Friday, November 26, 2010

Price Expectations Freeze Up China's Grain Market

Grain purchase station in Anyang

This week Sinograin Net posted a report on a survey team's visit to Anyang in Henan Province, a major wheat- and corn-producing area in the northern part of the province. The team's interviews with grain purchasers reveal that the recent measures taken by the Chinese government have had a minor effect on cooling off corn prices on the demand side. However, expectations of higher future prices and less dependence on income from grain are motivating farmers to hold on to their corn. Officials are blaming speculation and trying to root out "speculators" from futures markets, etc., but the lack of corn in the market--despite a good harvest--is due to speculation by millions of farmers. And the expectation of ever-rising prices has been built in by government policies.

The Sinograin team learned that this year's weather in Anyang was more or less normal, and both wheat and corn production were up from last year. The quality of the corn crop was better this year too. There was little rain after the corn harvest, so farmers had plenty of time to thresh and dry their corn. Moisture is down and less corn is being lost to mold this year. The team also noticed that ears were better-filled with kernels this year.

Mr. Dong, operator of a grain purchase station, told the team that the station’s current purchase price for corn with 15% or less moisture is .96 yuan/jin (1920 yuan/mt; $282/mt). [This works out to about $7.30/bushel; by comparison U.S. cash corn prices in the North Central region are in the range of $4.97-$5.10/bushel this week]. The team learned that other stations were paying similar prices.

Mr. Dong said the corn price was down slightly, about .01-.02 yuan/jin from the last period. This reflects a decrease in purchase prices by starch processors and feed mills in neighboring Shandong Province. Traders come to Anyang to buy corn on behalf of these companies, so their actions drive demand for corn. Recent policy changes, including specifically a tightening of credit that reduced working capital, led to a drop in corn purchases by the big Shandong companies.

Further interviews revealed that farmers are holding their corn off the market. A farmer named Li said he was selling some corn to generate cash, but many in his village still were holding a lot of corn. Farmers actually reduced their volume of sales in response to the recent price drop because they anticipate a return to higher prices later, maybe to over 1 yuan/jin ($7.60/bu or so).
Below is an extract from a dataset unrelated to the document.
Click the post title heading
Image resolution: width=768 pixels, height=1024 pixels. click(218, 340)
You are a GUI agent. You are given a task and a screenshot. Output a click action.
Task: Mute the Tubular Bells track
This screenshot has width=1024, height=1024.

The role of grain in the rural household economy has been fundamentally changed. Farmers no longer rely on grain sales for their income since off-farm wages and work opportunities have increased a lot in recent years. Their improved cash flow situation lets them hold grain off the market if they want; they don't need to sell their grain immediately to generate cash.

Grain prices have been rising in nominal terms in recent years, but wages and other commodities have been rising faster. Farmers still view grain prices as "depressed" because they haven't risen as fast as other prices.

A Sinograin grain-purchase station in Anyang

Interviews with wheat purchasers in Anyang show that the government's policy of raising minimum prices year after year has helped cement in place expectations of rising prices. The government has already announced a minimum price for wheat for next summer that is about 6-percent higher than this year's. Wheat purchasers say that expectations of higher wheat prices are locked in at all levels--farmers, traders, users--because the higher price for next year has already been announced.

A corn trader trying to buy for Shandong customers said that, despite the recent dip in prices, the outlook for corn prices is for a rising trend. He said that means the price dip presents a good buying opportunity.